Tropical Shrimp Ceviche Tacos

An easy mixture of chopped shrimp, red onion, bell pepper, tomato, cilantro, jalapeno and citrus juices. Mixed with diced avocado and mango and served in corn tortillas.
Course Appetizer
Cuisine Mexican
Keyword easy tacos, shrimp seafood tacos, vegetarian tacos
Prep Time 10 minutes
Cook Time 2 minutes
Resting time 1 hour 30 minutes
Total Time 12 minutes
Calories 253kcal
Servings 6 tacos
Author: Matt Ivan
Did you know? Servings and ingredient amounts can be adjusted on all my recipes. Click the green number above to change.

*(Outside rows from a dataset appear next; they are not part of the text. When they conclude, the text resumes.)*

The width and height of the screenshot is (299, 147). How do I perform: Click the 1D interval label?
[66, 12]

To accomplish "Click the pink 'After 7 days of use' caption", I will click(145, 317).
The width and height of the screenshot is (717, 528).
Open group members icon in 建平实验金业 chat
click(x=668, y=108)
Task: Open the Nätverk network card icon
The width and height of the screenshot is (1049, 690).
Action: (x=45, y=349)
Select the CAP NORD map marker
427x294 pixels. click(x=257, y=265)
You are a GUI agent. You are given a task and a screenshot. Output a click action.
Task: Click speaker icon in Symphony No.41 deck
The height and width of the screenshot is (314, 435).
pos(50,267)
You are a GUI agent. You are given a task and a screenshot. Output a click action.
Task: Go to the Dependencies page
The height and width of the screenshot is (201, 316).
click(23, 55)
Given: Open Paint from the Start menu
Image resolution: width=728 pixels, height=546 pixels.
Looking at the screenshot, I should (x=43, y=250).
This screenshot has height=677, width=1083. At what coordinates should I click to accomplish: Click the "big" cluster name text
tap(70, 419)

  • 1 pound raw medium shrimp , peeled, deveined
  • 1 teaspoon salt
  • 3 medium limes, juiced
  • 2 medium lemons, juiced
  • 2 medium tangerines, juiced
  • ½ cup chopped red onion
  • 3 tablespoons chopped pickled jalapenos
  • ½ cup chopped red bell pepper
  • 1 (14.5 ounce) can diced tomatoes, drained
  • 1 large avocado, diced
  • 1 medium mango, diced
  • ¼ cup minced cilantro
  • 6 small corn tortillas


  • Defrost shrimp in fridge if frozen, remove and discard tails. Prepare an ice bath in large bowl, set aside. In a large pot, bring water with salt to a strong boil. Add shrimp and cook 1 minute or just until opaque.
  • Drain hot water, then add shrimp to ice bath to chill and stop cooking. Drain and chop shrimp into smaller cubes.

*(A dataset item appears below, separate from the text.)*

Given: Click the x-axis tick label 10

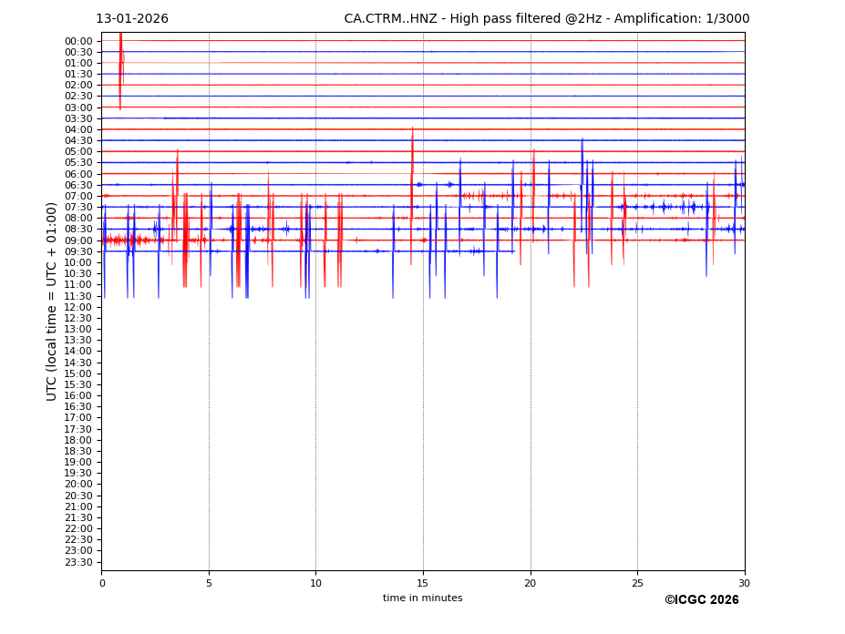Looking at the screenshot, I should 315,583.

  • Place shrimp in a medium non-reactive bowl. Add lime, lemon, and tangerine juices. Stir in red onion and jalapeno. Shrimp should be submerged in liquid.
  • Cover and refrigerate at least 30 minutes, up to 2 hours. Stir in bell pepper and tomato. Chill additional 30 minutes to an hour.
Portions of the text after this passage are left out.